STATED TASK:
Output the lines of the listing between the line containing "Viewport: 1200px width, 542px height." and the line containing "tap(16, 738)", both included, as a JSON list of strings with one string per line and blank lines omitted.

Collected data entries
=======

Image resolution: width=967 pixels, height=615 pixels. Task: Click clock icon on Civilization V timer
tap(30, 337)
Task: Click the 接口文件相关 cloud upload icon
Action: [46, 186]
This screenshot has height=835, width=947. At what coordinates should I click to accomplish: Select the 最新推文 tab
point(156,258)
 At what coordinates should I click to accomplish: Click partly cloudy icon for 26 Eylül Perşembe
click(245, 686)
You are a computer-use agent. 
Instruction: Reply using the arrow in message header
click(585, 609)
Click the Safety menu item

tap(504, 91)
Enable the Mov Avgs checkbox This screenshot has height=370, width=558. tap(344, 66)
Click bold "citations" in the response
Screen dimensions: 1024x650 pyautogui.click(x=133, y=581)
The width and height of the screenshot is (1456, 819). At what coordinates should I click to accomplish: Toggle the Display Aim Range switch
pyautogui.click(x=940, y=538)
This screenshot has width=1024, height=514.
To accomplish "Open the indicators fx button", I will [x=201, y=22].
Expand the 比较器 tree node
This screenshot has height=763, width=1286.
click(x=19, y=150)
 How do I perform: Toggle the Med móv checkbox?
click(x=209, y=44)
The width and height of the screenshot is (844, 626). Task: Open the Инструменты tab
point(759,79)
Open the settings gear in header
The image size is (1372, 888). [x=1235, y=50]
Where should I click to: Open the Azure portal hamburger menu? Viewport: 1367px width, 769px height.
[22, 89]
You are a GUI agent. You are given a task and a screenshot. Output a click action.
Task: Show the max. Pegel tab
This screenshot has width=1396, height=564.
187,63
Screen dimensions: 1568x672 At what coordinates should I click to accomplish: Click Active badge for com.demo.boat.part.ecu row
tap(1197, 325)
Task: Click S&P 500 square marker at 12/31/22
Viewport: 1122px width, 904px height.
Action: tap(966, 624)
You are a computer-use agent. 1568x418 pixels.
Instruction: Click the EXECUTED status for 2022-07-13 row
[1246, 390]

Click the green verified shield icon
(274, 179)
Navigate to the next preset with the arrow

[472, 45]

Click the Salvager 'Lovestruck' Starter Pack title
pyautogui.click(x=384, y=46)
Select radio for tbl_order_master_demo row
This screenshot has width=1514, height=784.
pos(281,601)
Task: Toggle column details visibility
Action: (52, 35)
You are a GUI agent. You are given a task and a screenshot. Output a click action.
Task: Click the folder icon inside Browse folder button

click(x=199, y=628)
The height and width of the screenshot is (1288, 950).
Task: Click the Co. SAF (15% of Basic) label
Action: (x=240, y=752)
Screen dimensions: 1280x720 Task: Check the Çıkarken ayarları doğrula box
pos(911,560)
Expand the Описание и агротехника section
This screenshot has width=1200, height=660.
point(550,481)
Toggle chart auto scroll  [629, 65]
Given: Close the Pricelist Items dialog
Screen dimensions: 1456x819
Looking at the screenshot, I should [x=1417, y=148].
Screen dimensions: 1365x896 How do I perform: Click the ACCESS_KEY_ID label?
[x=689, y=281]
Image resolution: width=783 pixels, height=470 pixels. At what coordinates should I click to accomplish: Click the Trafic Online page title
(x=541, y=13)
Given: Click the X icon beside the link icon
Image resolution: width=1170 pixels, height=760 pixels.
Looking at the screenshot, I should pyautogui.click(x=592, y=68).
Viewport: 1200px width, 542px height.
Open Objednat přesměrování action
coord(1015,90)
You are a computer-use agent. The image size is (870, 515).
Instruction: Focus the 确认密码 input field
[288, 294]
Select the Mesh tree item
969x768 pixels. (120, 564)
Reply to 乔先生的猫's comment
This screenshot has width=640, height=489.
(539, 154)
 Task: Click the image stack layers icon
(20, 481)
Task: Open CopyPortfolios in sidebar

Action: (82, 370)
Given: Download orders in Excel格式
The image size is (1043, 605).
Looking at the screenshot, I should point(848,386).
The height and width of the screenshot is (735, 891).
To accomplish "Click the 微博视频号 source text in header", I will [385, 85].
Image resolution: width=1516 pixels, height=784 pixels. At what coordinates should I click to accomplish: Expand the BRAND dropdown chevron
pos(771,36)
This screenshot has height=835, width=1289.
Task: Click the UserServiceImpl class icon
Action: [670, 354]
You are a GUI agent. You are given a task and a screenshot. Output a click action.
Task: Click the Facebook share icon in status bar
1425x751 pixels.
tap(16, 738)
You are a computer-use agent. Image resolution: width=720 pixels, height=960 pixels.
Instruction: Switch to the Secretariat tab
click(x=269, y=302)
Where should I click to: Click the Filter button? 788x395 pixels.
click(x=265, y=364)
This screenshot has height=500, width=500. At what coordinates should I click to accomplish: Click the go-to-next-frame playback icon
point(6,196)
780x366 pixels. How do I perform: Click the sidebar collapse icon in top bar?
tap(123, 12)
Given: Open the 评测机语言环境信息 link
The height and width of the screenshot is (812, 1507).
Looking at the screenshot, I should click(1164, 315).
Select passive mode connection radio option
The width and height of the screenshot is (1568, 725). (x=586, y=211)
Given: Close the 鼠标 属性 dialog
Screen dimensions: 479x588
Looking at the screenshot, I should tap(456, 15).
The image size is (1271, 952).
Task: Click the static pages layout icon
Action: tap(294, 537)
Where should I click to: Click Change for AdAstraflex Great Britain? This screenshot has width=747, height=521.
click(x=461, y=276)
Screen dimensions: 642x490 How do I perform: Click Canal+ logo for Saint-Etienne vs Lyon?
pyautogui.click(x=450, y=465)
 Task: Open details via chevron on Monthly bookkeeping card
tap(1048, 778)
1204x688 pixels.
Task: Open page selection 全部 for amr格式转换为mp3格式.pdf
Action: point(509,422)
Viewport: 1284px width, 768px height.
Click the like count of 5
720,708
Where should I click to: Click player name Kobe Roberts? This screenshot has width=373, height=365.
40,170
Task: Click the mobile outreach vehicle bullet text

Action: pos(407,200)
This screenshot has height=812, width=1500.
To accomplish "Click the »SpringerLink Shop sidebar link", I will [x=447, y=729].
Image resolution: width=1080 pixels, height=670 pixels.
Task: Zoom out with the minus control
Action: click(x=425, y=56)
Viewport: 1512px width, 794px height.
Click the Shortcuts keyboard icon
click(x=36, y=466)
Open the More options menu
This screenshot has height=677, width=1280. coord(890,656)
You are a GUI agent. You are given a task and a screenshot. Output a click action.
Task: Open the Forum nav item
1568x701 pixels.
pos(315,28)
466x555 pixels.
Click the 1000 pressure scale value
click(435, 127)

=======

RESPONSE FOR THIS EXERCISE:
[
  "Viewport: 1200px width, 542px height.",
  "Open Objednat přesměrování action",
  "coord(1015,90)",
  "You are a computer-use agent. The image size is (870, 515).",
  "Instruction: Focus the 确认密码 input field",
  "[288, 294]",
  "Select the Mesh tree item",
  "969x768 pixels. (120, 564)",
  "Reply to 乔先生的猫's comment",
  "This screenshot has width=640, height=489.",
  "(539, 154)",
  " Task: Click the image stack layers icon",
  "(20, 481)",
  "Task: Open CopyPortfolios in sidebar",
  "Action: (82, 370)",
  "Given: Download orders in Excel格式",
  "The image size is (1043, 605).",
  "Looking at the screenshot, I should point(848,386).",
  "The height and width of the screenshot is (735, 891).",
  "To accomplish \"Click the 微博视频号 source text in header\", I will [385, 85].",
  "Image resolution: width=1516 pixels, height=784 pixels. At what coordinates should I click to accomplish: Expand the BRAND dropdown chevron",
  "pos(771,36)",
  "This screenshot has height=835, width=1289.",
  "Task: Click the UserServiceImpl class icon",
  "Action: [670, 354]",
  "You are a GUI agent. You are given a task and a screenshot. Output a click action.",
  "Task: Click the Facebook share icon in status bar",
  "1425x751 pixels.",
  "tap(16, 738)"
]